From Seth Godin’s blog [ he got it from Bob Lefsetz’ blog ].
A rock star is not someone who takes the temperature, who gauges the marketplace before he creates his “art”. A rock star is someone who needs to create and is willing to tolerate the haters along with the fans. He’s someone who incites controversy just by existing. That’s what we lost in the dash for cash. Unique voices. I’m not saying we haven’t ended up with some pleasant music, but it just hasn’t hit you in the gut, it’s the aural equivalent of Splenda, it might do the trick, but it’s not the real thing. The real thing grabs your attention, drives down deep into your heart and lodges itself there. A rock star doesn’t follow conventions, doesn’t go disco or add drum machines just because everybody else does. A rock star exists in his own unique space, and if you met him you probably wouldn’t like him. Because he tends to be self-focused to the point of being narcissistic. Because he cares. He needs to get his message out.
That’s what I’m aiming for. “Incites controversy just by existing.” Oh yeah!
PS : Splenda is a sugar-free sweetner.
1 comment
True. Each Word.
You can’t go to American Idol and say you would like to sing a Rock Song! Ideally you shouldn’t be able to go to a music store to buy Rock Music.

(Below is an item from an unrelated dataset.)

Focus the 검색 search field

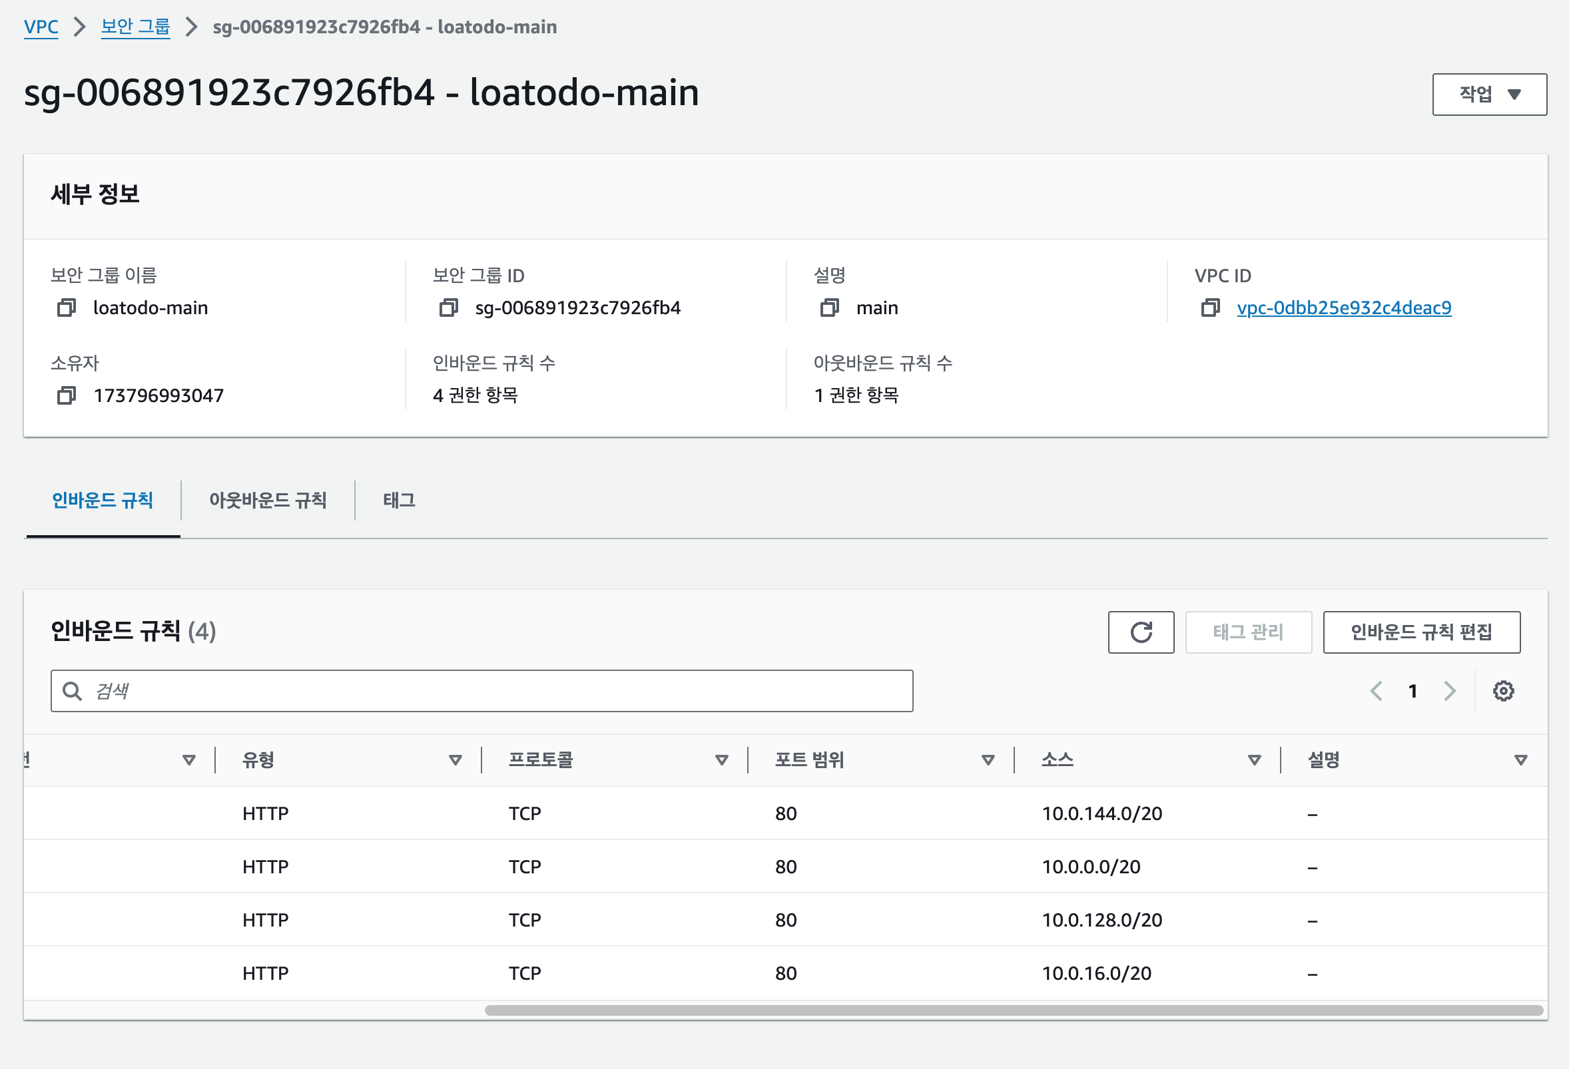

I think every Artist – Painter/Writer/Photographer/Journalist – starts as a Rock Star, and then some get ‘recognized’; and I wonder if after they have ‘arrived’, do they sometimes sit and wonder if they are a Rock Star anymore? Do they feel like a fake? Or at least caged?
Milan Kundera in one of his novels introduces a character who is a published writer, but you shouldn’t go to him and tell him that you like his work, since he considers his own work inferior to the greats he admires and thinks poorly of people who like his work.